= StarBand =

Satellite broadband Internet service

StarBand was a two-way satellite broadband Internet service available in the U.S. from 2000–2015.

StarBand ceased operations effective September 30, 2015 citing increased competition from other internet providers.

The StarBand satellite Internet system was a VSAT platform that used K_{u} band satellites for transmission of data from users' PCs to the StarBand network operations center. Two-way bandwidth for residential users was up to 1.5 Mbit/s download speed and 256 kbit/s upload speed, with unlimited usage and online hours. A 0.75 meter satellite dish is needed; the antenna was sufficiently small that homeowner associations could not prohibit its installation.

==History==
StarBand Communications Inc. was initially a joint venture between Gilat Satellite Networks, EchoStar and Microsoft, and the StarBand service launched in 2000. StarBand Communications filed for Chapter 11 bankruptcy in 2002 and emerged from bankruptcy in 2003.
In March 2005, StarBand Communications was wholly acquired by Spacenet, a division of Gilat Satellite Networks, which continued to operate the service. As of mid-2005, StarBand had approximately 32,000 subscribers.

StarBand announced in August 2015 that they would cease operations on 30 September 2015, citing competitive pressures from other current satellite internet providers, as well as new higher-bandwidth providers (Starlink and OneWeb) on the horizon, with new constellations slated to come online before 2020.

==Technology==

StarBand offered the first residential two-way satellite Internet service in the United States market. Launched in November 2000, StarBand began selling the Gilat Satellite Networks SkyBlaster PCI card VSAT. Initially, the only way to purchase the StarBand system was to purchase a PC with the send/receive adapter card pre-installed as well as hosting software.

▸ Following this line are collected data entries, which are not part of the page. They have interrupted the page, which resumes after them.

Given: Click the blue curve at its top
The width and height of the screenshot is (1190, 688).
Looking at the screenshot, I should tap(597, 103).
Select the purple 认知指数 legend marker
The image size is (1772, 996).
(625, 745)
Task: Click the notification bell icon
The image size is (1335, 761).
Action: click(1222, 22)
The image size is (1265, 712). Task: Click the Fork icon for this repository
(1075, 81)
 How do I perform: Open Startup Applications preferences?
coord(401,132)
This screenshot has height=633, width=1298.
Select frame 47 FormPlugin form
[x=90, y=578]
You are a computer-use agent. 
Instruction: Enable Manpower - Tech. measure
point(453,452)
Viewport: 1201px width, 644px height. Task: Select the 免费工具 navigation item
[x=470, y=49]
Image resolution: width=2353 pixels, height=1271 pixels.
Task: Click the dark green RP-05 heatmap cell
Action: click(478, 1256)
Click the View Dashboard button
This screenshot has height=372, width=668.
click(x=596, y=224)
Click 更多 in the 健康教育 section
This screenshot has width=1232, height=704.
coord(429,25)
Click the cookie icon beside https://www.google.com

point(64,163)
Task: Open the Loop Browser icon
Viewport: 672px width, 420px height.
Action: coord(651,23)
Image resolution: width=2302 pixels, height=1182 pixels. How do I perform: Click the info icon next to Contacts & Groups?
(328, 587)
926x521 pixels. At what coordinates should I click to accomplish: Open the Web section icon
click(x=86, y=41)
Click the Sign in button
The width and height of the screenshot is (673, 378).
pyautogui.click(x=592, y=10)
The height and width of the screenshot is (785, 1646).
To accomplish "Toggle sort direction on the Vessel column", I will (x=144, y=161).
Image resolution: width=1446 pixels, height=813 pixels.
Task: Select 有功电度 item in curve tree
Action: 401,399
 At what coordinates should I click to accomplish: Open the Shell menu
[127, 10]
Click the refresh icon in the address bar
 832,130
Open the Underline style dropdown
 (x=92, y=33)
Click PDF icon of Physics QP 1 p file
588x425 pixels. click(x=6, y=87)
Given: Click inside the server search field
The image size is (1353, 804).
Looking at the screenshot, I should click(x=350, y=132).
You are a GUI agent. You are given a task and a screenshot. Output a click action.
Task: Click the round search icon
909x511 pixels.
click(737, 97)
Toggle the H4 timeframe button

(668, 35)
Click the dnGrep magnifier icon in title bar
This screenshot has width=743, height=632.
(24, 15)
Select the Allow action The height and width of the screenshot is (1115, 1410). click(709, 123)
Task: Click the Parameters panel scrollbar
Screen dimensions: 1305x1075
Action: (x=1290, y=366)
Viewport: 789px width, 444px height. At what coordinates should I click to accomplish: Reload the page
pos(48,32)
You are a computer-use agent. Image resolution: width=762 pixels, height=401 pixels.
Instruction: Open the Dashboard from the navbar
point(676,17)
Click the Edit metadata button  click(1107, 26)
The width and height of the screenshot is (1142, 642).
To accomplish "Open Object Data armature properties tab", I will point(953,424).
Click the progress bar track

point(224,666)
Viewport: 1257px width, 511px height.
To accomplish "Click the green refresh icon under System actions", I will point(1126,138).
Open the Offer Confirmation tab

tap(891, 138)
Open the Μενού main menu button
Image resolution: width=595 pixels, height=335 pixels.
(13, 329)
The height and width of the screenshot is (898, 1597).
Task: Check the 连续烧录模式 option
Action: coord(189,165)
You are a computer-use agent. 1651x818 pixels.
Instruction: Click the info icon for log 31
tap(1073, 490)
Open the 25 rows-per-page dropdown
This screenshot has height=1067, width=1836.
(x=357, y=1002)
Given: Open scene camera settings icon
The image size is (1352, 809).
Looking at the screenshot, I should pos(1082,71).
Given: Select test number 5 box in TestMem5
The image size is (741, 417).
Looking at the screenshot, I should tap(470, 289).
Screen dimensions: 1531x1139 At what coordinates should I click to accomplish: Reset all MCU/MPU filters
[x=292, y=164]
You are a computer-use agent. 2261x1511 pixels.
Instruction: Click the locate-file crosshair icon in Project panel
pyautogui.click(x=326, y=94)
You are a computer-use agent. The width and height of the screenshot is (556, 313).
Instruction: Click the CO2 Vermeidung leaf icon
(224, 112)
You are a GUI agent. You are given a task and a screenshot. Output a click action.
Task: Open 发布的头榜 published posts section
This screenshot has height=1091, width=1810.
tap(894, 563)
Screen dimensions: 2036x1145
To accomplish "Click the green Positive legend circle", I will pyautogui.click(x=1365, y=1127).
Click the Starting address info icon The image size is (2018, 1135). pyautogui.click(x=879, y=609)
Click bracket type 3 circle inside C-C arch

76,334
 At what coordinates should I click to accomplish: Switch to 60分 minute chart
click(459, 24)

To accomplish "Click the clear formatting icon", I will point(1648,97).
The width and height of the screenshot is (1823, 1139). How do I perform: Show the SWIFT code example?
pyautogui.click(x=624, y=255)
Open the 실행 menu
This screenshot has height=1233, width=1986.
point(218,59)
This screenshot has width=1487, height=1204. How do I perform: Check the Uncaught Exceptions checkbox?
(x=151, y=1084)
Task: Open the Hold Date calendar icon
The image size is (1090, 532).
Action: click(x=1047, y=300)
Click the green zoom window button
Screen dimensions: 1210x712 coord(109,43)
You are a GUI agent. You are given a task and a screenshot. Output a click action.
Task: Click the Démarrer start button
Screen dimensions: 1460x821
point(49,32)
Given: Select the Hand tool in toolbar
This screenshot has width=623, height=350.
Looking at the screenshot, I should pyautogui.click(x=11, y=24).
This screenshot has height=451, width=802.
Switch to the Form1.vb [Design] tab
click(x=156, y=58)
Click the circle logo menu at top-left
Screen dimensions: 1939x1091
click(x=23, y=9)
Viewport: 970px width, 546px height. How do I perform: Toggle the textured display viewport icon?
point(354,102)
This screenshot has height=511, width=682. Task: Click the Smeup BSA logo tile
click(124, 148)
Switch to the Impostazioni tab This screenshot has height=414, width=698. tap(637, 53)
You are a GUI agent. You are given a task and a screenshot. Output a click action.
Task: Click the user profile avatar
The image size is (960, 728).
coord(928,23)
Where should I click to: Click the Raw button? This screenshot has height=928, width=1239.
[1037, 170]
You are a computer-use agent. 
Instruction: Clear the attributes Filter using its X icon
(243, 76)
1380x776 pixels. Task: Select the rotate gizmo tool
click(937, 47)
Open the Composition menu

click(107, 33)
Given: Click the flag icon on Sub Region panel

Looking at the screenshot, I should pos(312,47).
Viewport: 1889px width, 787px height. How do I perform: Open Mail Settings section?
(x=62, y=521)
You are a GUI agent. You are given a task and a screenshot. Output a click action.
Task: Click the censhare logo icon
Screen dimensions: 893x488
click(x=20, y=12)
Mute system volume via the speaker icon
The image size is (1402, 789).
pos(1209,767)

In 2001, StarBand began offering service using standalone VSAT units using the StarBand Model 180 (based on the Gilat Skystar Advantage/180 VSAT) connected via USB. The 180 modem was marketed as Windows OS-only because it required specialized Windows drivers for the USB interface; however, the modem had a built-in Ethernet port (covered by a plate) which was used unofficially by many users to connect directly to home routers or for use with non-Windows PCs.

In 2002, StarBand switched to Gilat's Model 360 VSAT, which enabled higher speed and allowed USB or Ethernet connections, but still required driver software to communicate.

In 2003, StarBand introduced the Model 480 modem (based on the Gilat Skystar 360E VSAT), which connected via Ethernet, supported multiple computers/OSes and required no additional software. The 48x series service supported Microsoft Windows PC, Macintosh, Unix and Linux computers. In late 2005, StarBand began selling only Model 480-based services.

In October 2006, StarBand introduced its next-generation service, the StarBand Nova (based on the Gilat SkyEdge series). The StarBand Nova modems were capable of higher speeds, optimized for VoIP, VPN, and worked on a more efficient hub. The SkyEdge modems had one Ethernet port and did not require hosting software for any OS platform.

Initially, StarBand supplied a .76M convergence antenna, which picked up two Dish Network signals and the satellite internet signal. StarBand later supplied a third generation .78M antenna, which required a separate antenna to receive satellite television signals. The third generation antenna provided a longer focal length, which helped to create a better signal-to-noise ratio.

All satellite internet providers such as StarBand measure the amount of data you transfer. Starband had six plans ranging from 500 kbit/s down to 1500 kbit/s down with weekly download limits of 750 Mbytes to 4,000 Mbytes.